Die Haßliebe, die ihn mit seiner Musik verband, war in Südamerika wieder einmal vollends zum Haß geworden, er hatte sie als blutleere Konstruktion verachtet und sie gleich auch mitverantwortlich gemacht für alles, was ihm an seiner Existenz so unbefriedigend schien. Aber: er war nicht mehr in Südamerika, er war in Wien. Wieviel hinter dieser Feststellung steckte, merkte er erst ein paar Minuten später, als er mit seinem großen Rover die Hietzinger Hauptstraße hinunterfuhr.

Da kann man sagen, was man will, dachte er, es ist schön hier.

Bei der Ampel am Hietzinger Platz konnte er auch bei Grün nicht fahren; die Oberleitung der Straßenbahn wurde repariert. Was hatte er gerade überlegt?
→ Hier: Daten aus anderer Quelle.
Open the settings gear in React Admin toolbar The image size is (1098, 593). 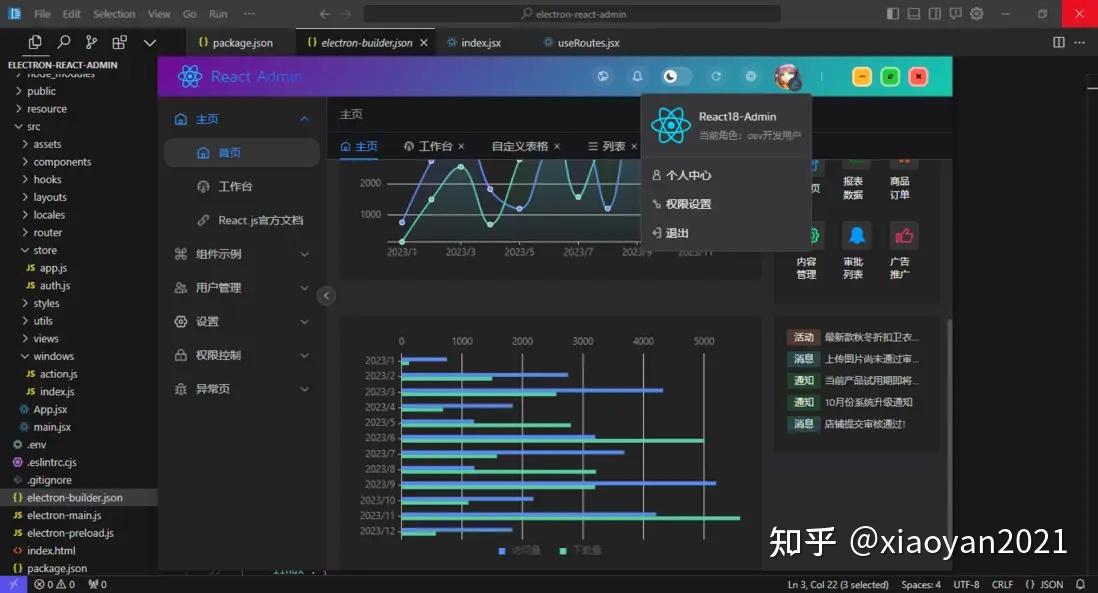click(x=750, y=76)
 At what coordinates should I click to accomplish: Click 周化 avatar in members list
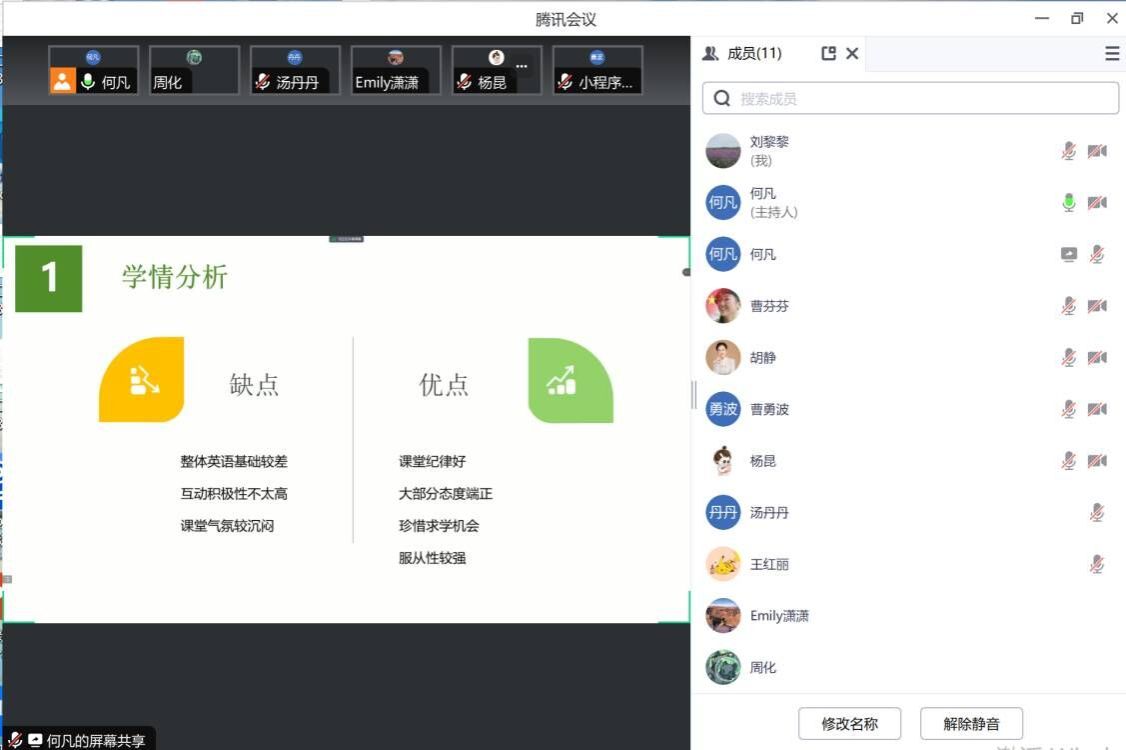click(x=723, y=667)
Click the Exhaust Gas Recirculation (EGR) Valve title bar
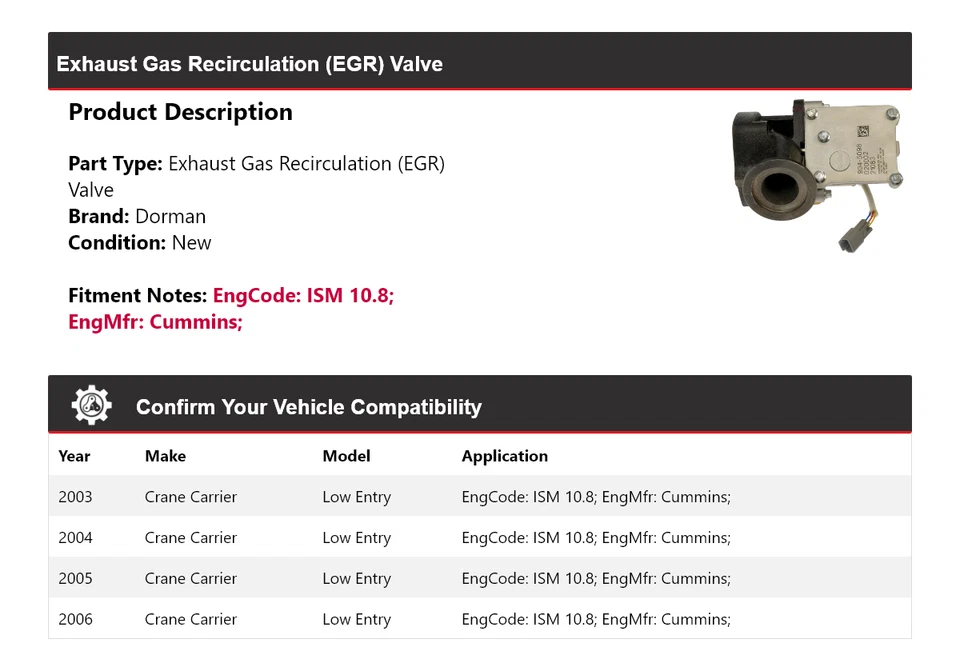960x671 pixels. (249, 64)
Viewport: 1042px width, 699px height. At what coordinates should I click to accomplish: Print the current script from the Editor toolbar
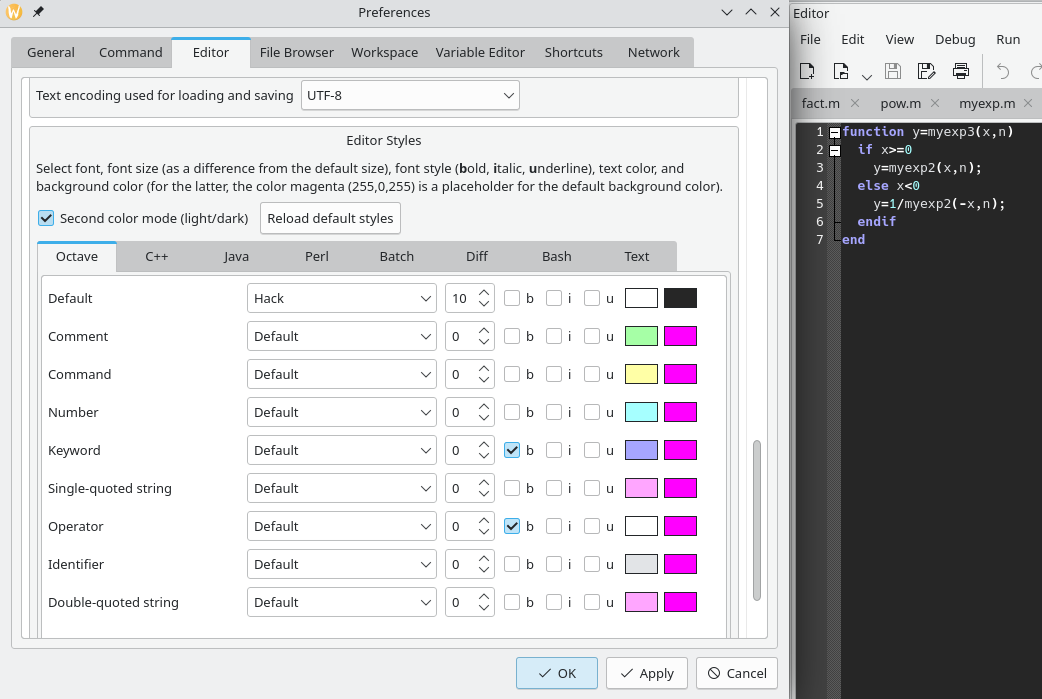point(959,71)
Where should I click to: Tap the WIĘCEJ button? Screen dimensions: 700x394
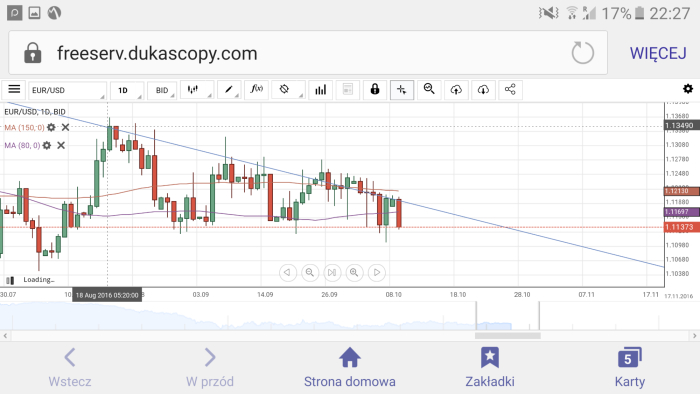pos(658,53)

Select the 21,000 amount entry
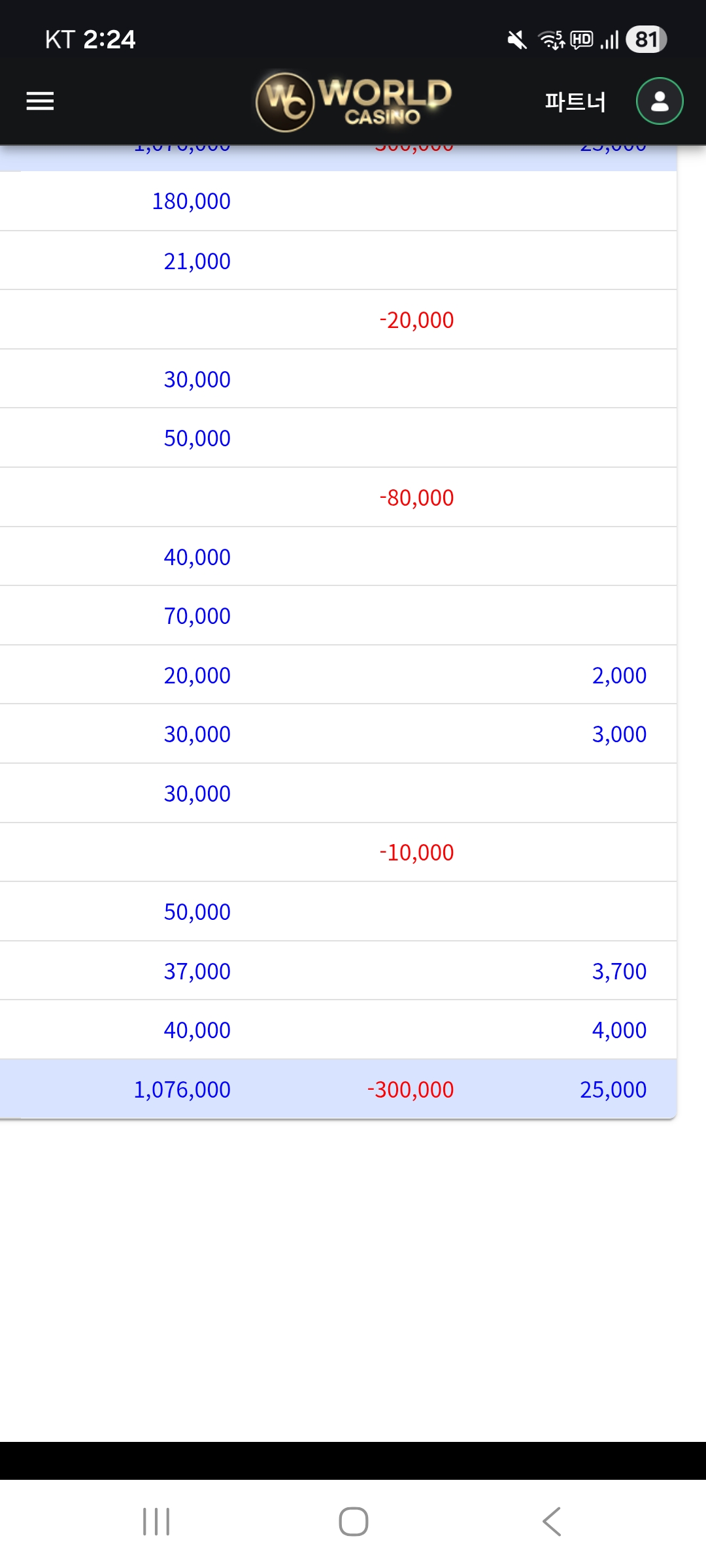tap(197, 261)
Ach ja, ob er im Augenblick nicht alles ein bißchen zu rosig sehe, schließlich.

Nein, Schluß damit. Wenn man einen Weg nicht richtig gegangen ist, heißt das nicht, daß einem nicht trotzdem noch alle Wege offen stehen.

Das Wort „Sackgasse“, das ihm gestern nicht aus dem Kopf gegangen war, schien heute vergessen zu sein.

Dr.Sandner war in Südamerika und kurz in New York gewesen, nicht privat, sondern beruflich; als Abteilungsdirektor für Auslandsgeschäfte hatte er an Ort und Stelle prüfen müssen, ob die Vergabe einiger Kredite, die von Wien aus vorbereitet worden war, risikolos durchgeführt werden könnte. Er hatte sich aber auch privat einiges von dieser Reise versprochen, denn es war ihm gelungen, dem Vorstand einen Aufenthalt von drei Wochen abzuluchsen, für eine Tätigkeit, die nach Sandners Einschätzung nur ein paar Tage in Anspruch genommen hätte.

Er hatte also seine Geschäftsreise mit drei Wochen bemessen, und weder die vier Vorstandsdirektoren noch der Generaldirektor hatten Bedenken angemeldet. Aber selbst wenn man Bedenken gehabt hätte: Der von allen anerkannte Wert Sandners für die Bank war zu groß, als dass man mit dem jungen Direktor um ein paar Tage gefeilscht hätte.

Sander hatte aber ganz anderes im Sinn, als auf Kosten der Bank eine Urlaubsreise zu machen: er wollte endlich einmal Zeit haben, Zeit für sich, in einem fremden Land, unter fremden Menschen.

Er wollte sein Leben aus der Distanz betrachten.

Daraus war nicht viel geworden. Er hatte im Ausland eine Reihe neuer Geschäftsmöglichkeiten entdeckt und diese Möglichkeiten gleich so gründlich recherchiert, daß die Geschäfte unter Dach und Fach waren. Es bedurfte nur noch der Absegnung durch den Vorstand, und eine Konferenz in dieser Sache war für heute um elf angesetzt. Wenn Sandner gewusst hätte, daß die Konferenz verschoben werden mußte, wegen eines spektakulären Einbruchs, letzte Nacht, in die Zweigstelle einer anderen Großbank, wäre er wahrscheinlich doch erst später von daheim weggefahren.